The women didn’t reply. They were crying and smiling, making their silly happy sounds of welcome and discovery. It seemed to Theo a joyous, female camaraderie. He looked up at Carl, astonished that the man had been able to make the journey, was still managing to stay on his feet. Carl looked down at the child with his dying eyes and spoke his Nunc Dimittis. “So it begins again.”
Theo thought: It begins again, with jealousy, with treachery, with violence, with murder, with this ring on my finger. He looked down at the great sapphire in its glitter of diamonds, at the ruby cross, twisting the ring, aware of its weight. Placing it on his hand had been instinctive and yet deliberate, a gesture to assert authority and ensure protection. He had known that the Grenadiers would come armed. The sight of that shining symbol on his finger would at least make them pause, give him time to speak.

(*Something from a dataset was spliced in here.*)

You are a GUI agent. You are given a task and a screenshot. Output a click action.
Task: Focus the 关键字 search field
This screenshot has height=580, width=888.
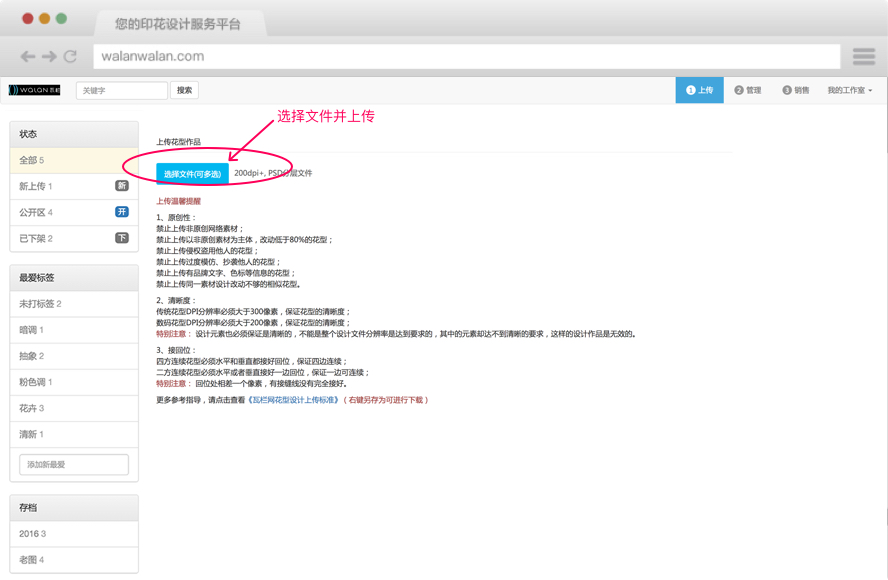coord(121,90)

Did he need to wear it now? He had all Xan’s power within his grasp, that and more. With Carl dying, the Council was leaderless. For a time at least he must take Xan’s place. There were evils to be remedied; but they must take their turn. He couldn’t do everything at once, there had to be priorities. Was that what Xan had found? And was this sudden intoxication of power what Xan had known every day of his life? The sense that everything was possible to him, that what he wanted would be done, that what he hated would be abolished, that the world could be fashioned according to his will. He drew the ring from his finger, then paused and pushed it back. There would be time later to decide whether, and for how long, he needed it.
He said: “Leave us now,” and, bending, helped the women to their feet. They went out as quietly as they had come in.